The FED wants to keep the business cycle healthy, which leads to rate-cut expectations and makes it difficult to maintain its quantitative tightening efforts. At the peak in April 2022, the FED balance sheet held about $9t in assets, which has declined by over $1t but still has about $3.7t above its pre-pandemic level.

With maturities piling up in 2024/25, there is growing concern about borrowers’ inability to stomach higher borrowing costs, which puts further pressure to cut rates. According to Bloomberg Economic Forecast (composition of estimates from prestigious universities, brokerage firms, and major money centres), 90% of economists predict that 10Y will be lower next year.

Credit

Many investors consider investment grade attractive because, while the treasury yield curve is inverted, the investment grade yield curve is slightly upward-sloping.


We see a disconnect between the bankruptcy filings (12 MMA) and the high yield spreads (3M Lead). Some investors argue this is a good setup for credit arbitrageurs to take a spread trade to go long IG and short HY. This will give put optionality, which can become more valuable if default increases or the recession is more severe than expected, although a more selective approach through careful fundamental analysis is required. Investors need to be cautious when judging the credit market through a historical lens, as the structure of the credit market has changed significantly due to improvements in the quality of the credit market since the GFC.

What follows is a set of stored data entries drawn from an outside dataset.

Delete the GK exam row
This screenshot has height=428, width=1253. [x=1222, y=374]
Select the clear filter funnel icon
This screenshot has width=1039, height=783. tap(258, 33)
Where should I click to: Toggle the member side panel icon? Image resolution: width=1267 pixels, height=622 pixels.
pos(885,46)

As the wall of maturities approaches, distressed debt financiers will have a significant opportunity. Over the next three years, over $1t of debt is due, the highest amount in decades. There is also the continuous expansion of the private credit space, fueled by the demand from the PE sponsors to get a solution to help their capital structure recycle their capital and make new transactions. The leveraged loan high-yield market has reached $3t, and the private credit market has reached $1.5t. However, if we compare it with the size of the dry powder of the PE firms and the volume of deals they do annually, there is much room for further growth.

Equities

Mega Cap tech is still leaving the market and for the right reason. They had a positive earnings revision in a year when most companies had a negative earnings revision. However, this remaining relative earnings revision will be challenging to maintain next year, and market performance will be more reliant on the performance of S&P 493.

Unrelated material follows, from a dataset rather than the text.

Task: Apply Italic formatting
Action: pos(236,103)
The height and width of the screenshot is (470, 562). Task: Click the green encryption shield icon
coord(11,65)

It’s also interesting to see how the trend is shaping out in the private markets, as deal-making has significantly slowed in 2022 but has started to pick up again. Valuations tend to lag public markets (general partners tend to mark down their valuations less quickly in falling markets), and as public markets bottomed in October 2022, the private market only recently started to recover. BlackRock estimates the Prive Equity industry ‘dry powder’ has reached $4t. That is more than the market capitalization of the entire UK (6th biggest equity market, $3.2T cap as of October 2023) and almost as large as Hong Kong (5th biggest market, $4.3t cap). Although not all committed capital is readily available at any moment, it is planned to be eventually deployed. And with recovery that has just begun, investors should position themselves ahead of the trend.

Source: Black Rock’s 2024 Private Markets Outlook.

Private Equity can offer more flexible and faster financing even in challenging market conditions. It also places more emphasis on long-term growth than the public markets, with more control over investors. In addition to those benefits, abundant funding potential is why companies now tend to stay private longer. In addition, there is a surge in the secondary market with over half of transactions. In 2023, the secondary market saw signs of discounts narrowing from their multi-year highs, indicating a rebound in pricing but offering attractive discounts to reference NAV compared with the historical averages. However, those discounts may be misleading when valuations are in flux, primarily due to ongoing adjustments to the new macroeconomic reality of monetary tightening.

Given the current stage in the cycle, and with valuations way below those in 2021 in addition to healthy NAV discounts, secondaries present an attractive opportunity.